L'instaurazione del regno messianico appare ai discepoli ancora come una restaurazione temporale del regno davidico, ancora come un affare politico, nonostante tutta la predicazione di Gesù.

Questa visione umana aveva segnato la vita delle persone che incontrarono Gesù, come un ritornello, fin dall'inizio.

Perdonatemi la lista che segue, ma è solo per far capire.

I Magi lo cercarono, appena nato, pensando che fosse il re dei Giudei.

Erode compì la strage degli innocenti, quando Gesù era bimbo, per paura che fosse un re.

Quando Gesù chiamò i primi discepoli, subito Natanaele lo seguì dicendo che cosa? Ma è chiaro: "Tu sei il re di Israele!".
Essendo solo l'inizio, si può capire...
Ma poi l'idea fissa rimase.

Durante il ministero pubblico Gesù doveva scappare, perché la gente voleva farlo re.

Lui specificava, spiegava, evangelizzava, ma nel suo ingresso a Gerusalemme la gente lo accolse ancora con: "Benedetto il Regno che viene del nostro padre Davide!".

E non solo la gente aveva l'idea fissa. Nell'elenco dei Dodici figura un certo Simone, designato con l'appellativo di zelota (vi è chi ritiene tale anche Giuda Iscariota), che con tutta probabilità questa idea l'aveva trasformata perfino in militanza politica.

E lo stesso accadde durante la sua passione, con Pilato: "Tu sei il re dei Giudei?".
E così sulla croce: lo scrissero perfino su un cartello.

E anche dopo la sua morte, sulla via di Emmaus, i discepoli di cosa possono discutere se non del solito argomento? "Noi speravamo fosse lui a liberare Israele"...

La sapienza popolare dice: "Non c'è peggior sordo di chi non vuol sentire".

Un minuto prima della sua ascensione, ancora quella domanda.

A ricordarci che non sono cambiati: sono ancora gli stessi di anni prima.

Non sarebbero pronti, quindi.

"NON SPETTA A VOI CONOSCERE I TEMPI E I MOMENTI"

Quanto fin qui detto ci ricorda che se dovessimo aspettare di essere perfettamente pronti, per poter vivere qualsiasi genere di allontanamento, ci ritroveremmo impantanati e senza la possibilità di prendere alcuna decisione nella vita.
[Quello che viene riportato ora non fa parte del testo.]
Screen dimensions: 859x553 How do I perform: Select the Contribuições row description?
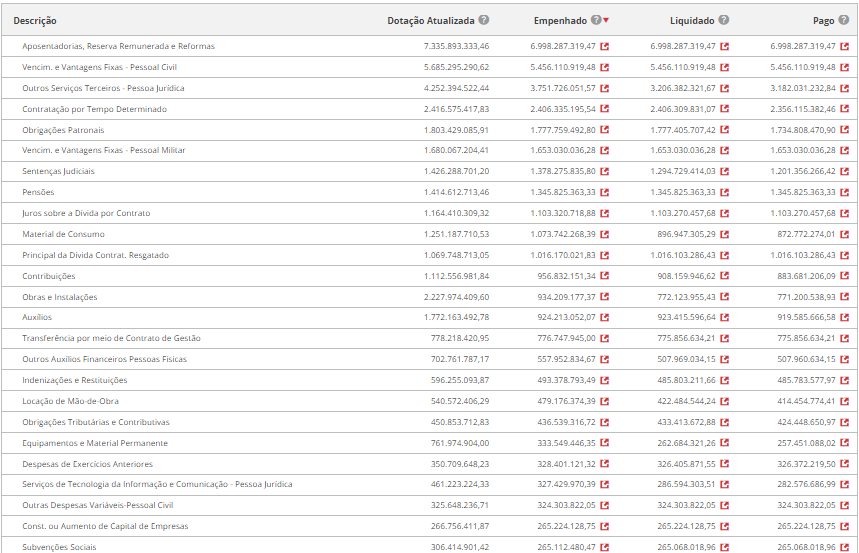click(x=49, y=276)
Paradossalmente, accade invece che proprio il distacco rende le persone capaci di compiere quei cambiamenti che, precedentemente apparivano ostinatamente impossibili.

E' quello che accade agli Apostoli nel Vangelo.
Daranno la loro vita, fino al martirio, per la fede in Gesù.
Quando lo vedevano, dubitavano.

Senza vederlo, moriranno per lui.

Andranno fino agli estremi confini della terra, per annunciare il suo Regno.

Quando Lui era fisicamente con loro, erano fissati con Israele e basta.

Ora che lui non c'è più fisicamente, preparano le valigie per l'India, Roma, i confini della terra.

E non torneranno più "a casa"...

Che il Padre ci dia davvero "uno Spirito di sapienza e di rivelazione per una più profonda conoscenza di Lui. Possa egli davvero illuminare gli occhi della nostra mente per farci comprendere a quale speranza ci ha chiamati"!

Con questi sentimenti ci prepariamo a vivere la solennità di Pentecoste, credendo alla promessa di Gesù e chiedendo allo Spirito Santo di venire a farci capire tutto quello che finora non abbiamo capito.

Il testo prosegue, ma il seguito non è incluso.